2008/04/22

数学のおもしろさ



高校講座数学をみていて勉強になったので。

何番目の奇数であるか

プログラムを組むときでも奇数を表すときは2n-1と表現しますが、この意味を正確には知りませんでした。これはn番目の奇数という意味なんです。いわれてみれば当たり前なんですがこれが実際に意味があることなんです。

例題で、1,3,5,7,....49まで順に足した合計はいくつになるかというものがありました。
ここでもうひとつ頭が必要なんですが、1も1+3もひとつずつタイルのようなものと思えば下の図のようになります。



つまり1は1番目の奇数で両辺が1の正方形の面積と同じで、1+3は3が2番目の奇数なので両辺が2の正方形の面積と同じという考え方です。

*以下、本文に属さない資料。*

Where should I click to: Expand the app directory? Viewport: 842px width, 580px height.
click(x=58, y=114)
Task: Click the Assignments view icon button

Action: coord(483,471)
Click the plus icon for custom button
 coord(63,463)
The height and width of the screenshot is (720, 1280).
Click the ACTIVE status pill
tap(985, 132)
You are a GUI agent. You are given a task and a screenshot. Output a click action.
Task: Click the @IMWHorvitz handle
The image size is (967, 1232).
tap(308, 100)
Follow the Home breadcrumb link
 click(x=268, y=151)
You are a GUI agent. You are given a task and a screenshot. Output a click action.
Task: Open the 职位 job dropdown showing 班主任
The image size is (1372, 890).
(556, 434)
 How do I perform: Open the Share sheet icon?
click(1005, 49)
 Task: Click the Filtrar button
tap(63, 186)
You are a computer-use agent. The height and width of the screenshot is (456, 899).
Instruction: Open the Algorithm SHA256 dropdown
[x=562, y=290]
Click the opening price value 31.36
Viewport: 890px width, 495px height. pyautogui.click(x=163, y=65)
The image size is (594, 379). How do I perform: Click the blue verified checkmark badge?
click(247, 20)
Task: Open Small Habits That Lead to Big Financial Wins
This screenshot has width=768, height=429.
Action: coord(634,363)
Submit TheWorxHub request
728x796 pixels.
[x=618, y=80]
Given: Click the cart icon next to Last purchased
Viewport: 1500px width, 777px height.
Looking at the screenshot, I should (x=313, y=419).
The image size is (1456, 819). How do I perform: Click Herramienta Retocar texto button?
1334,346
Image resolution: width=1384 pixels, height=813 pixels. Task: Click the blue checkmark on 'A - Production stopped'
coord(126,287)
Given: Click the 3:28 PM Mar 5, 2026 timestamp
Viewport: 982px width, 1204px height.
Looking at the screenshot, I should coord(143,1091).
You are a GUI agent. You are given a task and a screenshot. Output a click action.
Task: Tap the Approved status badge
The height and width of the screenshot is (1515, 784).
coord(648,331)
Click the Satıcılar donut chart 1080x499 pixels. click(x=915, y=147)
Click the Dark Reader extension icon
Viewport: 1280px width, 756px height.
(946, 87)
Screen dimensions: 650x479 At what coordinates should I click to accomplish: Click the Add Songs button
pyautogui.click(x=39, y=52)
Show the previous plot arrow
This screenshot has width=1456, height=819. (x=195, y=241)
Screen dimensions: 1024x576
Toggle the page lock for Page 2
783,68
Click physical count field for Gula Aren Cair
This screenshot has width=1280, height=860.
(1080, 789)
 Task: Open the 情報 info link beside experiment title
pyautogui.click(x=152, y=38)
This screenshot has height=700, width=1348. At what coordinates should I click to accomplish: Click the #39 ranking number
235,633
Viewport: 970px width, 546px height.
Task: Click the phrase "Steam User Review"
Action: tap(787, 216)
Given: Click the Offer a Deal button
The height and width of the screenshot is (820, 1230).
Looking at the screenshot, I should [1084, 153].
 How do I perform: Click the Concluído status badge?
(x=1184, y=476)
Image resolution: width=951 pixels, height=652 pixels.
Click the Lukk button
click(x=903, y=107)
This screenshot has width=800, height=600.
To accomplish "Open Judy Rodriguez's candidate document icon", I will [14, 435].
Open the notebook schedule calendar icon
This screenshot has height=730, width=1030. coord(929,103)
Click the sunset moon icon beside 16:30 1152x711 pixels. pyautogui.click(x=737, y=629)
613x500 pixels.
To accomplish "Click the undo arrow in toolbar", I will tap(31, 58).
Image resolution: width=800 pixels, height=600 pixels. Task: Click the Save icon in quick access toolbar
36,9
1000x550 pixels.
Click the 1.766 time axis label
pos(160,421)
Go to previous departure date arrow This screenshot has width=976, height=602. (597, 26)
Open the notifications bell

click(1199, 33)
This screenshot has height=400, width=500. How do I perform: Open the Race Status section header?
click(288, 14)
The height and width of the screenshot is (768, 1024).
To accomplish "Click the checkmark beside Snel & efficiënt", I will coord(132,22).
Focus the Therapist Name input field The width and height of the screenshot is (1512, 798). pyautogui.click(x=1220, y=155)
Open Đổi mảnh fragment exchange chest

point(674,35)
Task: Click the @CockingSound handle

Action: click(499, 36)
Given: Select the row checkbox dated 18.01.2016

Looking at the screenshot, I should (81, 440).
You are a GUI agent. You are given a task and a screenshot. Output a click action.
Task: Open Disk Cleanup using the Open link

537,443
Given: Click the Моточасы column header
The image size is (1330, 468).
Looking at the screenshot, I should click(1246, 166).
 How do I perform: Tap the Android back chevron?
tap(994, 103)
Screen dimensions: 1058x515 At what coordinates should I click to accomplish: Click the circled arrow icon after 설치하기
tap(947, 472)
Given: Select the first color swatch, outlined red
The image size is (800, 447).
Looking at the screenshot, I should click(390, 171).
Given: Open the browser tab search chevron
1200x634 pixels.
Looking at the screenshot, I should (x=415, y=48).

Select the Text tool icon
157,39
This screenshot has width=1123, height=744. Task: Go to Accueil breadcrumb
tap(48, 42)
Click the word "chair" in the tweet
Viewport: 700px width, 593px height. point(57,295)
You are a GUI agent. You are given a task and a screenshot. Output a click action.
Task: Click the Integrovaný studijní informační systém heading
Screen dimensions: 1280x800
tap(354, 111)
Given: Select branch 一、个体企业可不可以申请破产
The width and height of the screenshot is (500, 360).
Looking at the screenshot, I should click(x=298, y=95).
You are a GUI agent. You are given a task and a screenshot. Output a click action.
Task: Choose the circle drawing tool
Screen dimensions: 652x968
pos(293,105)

ここで役立つのが49が何番目の奇数かということです。

     2n-1=49
     2n=49+1
     n=25

ということから49は25番目の奇数ということになります。
今までの考え方から例題の答えを導くと、

     1+3+5+7,....+49=25*25=625

ということになります。

2008/04/07

〇 新渡戸稲造 〇



いつものごとくなかなか読み進まないのですが、現在「修養」と「自警録」を平行して読んでいます。

読めば読むほど内容の普遍性に驚き、今だからこそ心に刻む言葉にあふれていると思います。
この2冊には「人と共にこの世を渡る」心得と方法が説かれています。

よい時代も苦しい時代も多少は経験してきて、ここで人間として一皮むけたい、と考える30代後半には特に読んでもらいたい本です。若いうちにこれを読んで知識だけで知った風になるのはよくないと思うのでやはり経験に即して理解できるようになってから読む方がよいのではないかと思います。

「自警録」でおもしろい文章があります。

   『恐らくこの世における幸福なるものは粟、米のごときもので、やわらかく握ったほうが余計に攫み得るものではあるまいか。権利とか名誉とか利益とかいうものであれば、他に握りようもあるか知らぬが、僕は人生の妙味とか真の幸福とかを重く思うから、むしろやわらかく握って、すなわち自分は引っ込む態度でなるべく人に譲るをもって人生の真味を味わい得るものと思う。』

   『僕の信ずるところでは、世の中のことは判然たる意志をもつ必要のないことが多い。換言すればどちらでもよいことが多い。(省略)かく思うと無頓着というは語弊もあるが、自分から関係せず、関係深い人に譲りて差支えないことが数多ある。ここがすなわち僕の、「世を譲って渡れ」という所以である。』

しかし最後の譲られぬところにいたっては『出来るだけは譲り譲りして、どうしても譲られぬところに行けば飽くまでもこれを固守すべきである。』と言っています。

これには自分が決して譲れないことがはっきりと理解できていないといけません。大抵のことはどうでもいいことだというのは本当にそうだと思います。

他にも「強き人」とはどういう人のことであるかや、「誹謗に対する態度」や、「人生の決勝点」や、「広く世を渡る心がけ」など興味深い内容がふんだんに平易な言葉で説かれています。

「人と共に世を渡る」ことに疲れを感じている人は一度新渡戸稲造の本を手にとって考えてみてもよろしいかと思います。